The number of beluga whales swimming in Cook Inlet appears to be increasing, but biologists say it's too soon to know whether the winsome white whales are finally making a comeback.
Fisheries biologists with the National Oceanic and Atmospheric Administration were quick to caution Tuesday that the increased estimate does not in itself prove that the genetically distinct whales are finally recovering after numbers fell by more than half — a drop blamed largely on overharvesting by Alaska Native subsistence hunters.
"While we are encouraged by this higher estimate, further surveys will be required to determine if this is a reliable upward population trend," said Doug DeMaster, director of the Alaska Fisheries Science Center in Seattle.
Over the years, the numbers gathered in the annual survey have shown a lot of variability, said Rod Hobbs, leader of the beluga whale research project at NOAA's National Marine Mammal Lab, also in Seattle.
Hobbs said the long view shows that this year's estimate of 375 beluga whales is about what it was in 1999.
"They are not that much different," Hobbs said. "We certainly need more survey work before we can be satisfied that they are actually increasing."

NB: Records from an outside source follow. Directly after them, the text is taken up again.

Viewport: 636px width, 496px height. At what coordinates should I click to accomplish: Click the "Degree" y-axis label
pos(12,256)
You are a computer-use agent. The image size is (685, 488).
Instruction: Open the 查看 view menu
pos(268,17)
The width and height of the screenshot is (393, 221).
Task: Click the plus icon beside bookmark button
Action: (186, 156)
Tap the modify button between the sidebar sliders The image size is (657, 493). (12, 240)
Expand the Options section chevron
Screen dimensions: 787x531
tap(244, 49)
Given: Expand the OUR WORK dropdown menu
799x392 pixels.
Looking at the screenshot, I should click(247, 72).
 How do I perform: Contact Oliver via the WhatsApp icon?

Debate over the beluga ranking
The white whales that swim the silty waters near Alaska's largest city are at the center of a debate over whether they should be listed as endangered under the federal Endangered Species Act. The National Marine Fisheries Service determined this year that if nothing changes Cook Inlet belugas are in danger of becoming extinct in the next 100 years.
In 2000, the agency refused to list the whales. A new listing decision is expected by the end of March. The agency is wading through over 100,000 public comments on the issue.
Gov. Sarah Palin already has come out against listing the whales because of the potential for long-term damage to the local economy. Listing also could affect some major projects proposed for Cook Inlet, including the building of a large coal mine across Cook Inlet from Anchorage and the building of a bridge across the Knik Arm.
In June, NOAA biologists flew five surveys of waters in the upper Cook Inlet where the whales tend to be most often and recorded video of the belugas in groups. The biologists came up with the new estimate of 375 whales — up from 302 whales last year — by examining the video and from counts made by researchers.
Researchers used two video cameras for the count. One is set up to zoom in on the center of the pods to capture images of young whales that are dark gray for the first few months after birth and hard to see in the silty water. That information is later used to account for the fraction of young whales likely missed in the overall count.
"The observers were counting more whales and there were more whales to see, either because they are spending more time on the surface or maybe there are more whales," Hobbs said.
Threats to beluga grow
An estimated 1,300 belugas swam the waters off Anchorage as recently as the 1980s. Numbers fell by nearly half between 1994 and 1999 when the average yearly subsistence harvest was 77 whales.
Alaska Native hunters, working with the federal government, agreed to cut back dramatically on the harvest to give the whales a chance to recover. Only five belugas have been killed for subsistence in Cook Inlet in the past eight years. No whales were taken this year.
Biologists initially believed that cutting back on the harvest would do the trick. But numbers for much of this decade have remained stagnant.
This year's increased estimate is the largest since 2001 when 386 whales were counted.
While good news, the higher estimate is no reason not to list Cook Inlet belugas, said Brendan Cummings, ocean programs director for the Center for Biological Diversity, which is leading the fight to get the ESA listing.
"The opponents may say this is a reason not to list the beluga ... but the threats to the species have only grown over time with increased industrialization of the inlet and the impacts of climate change," he said.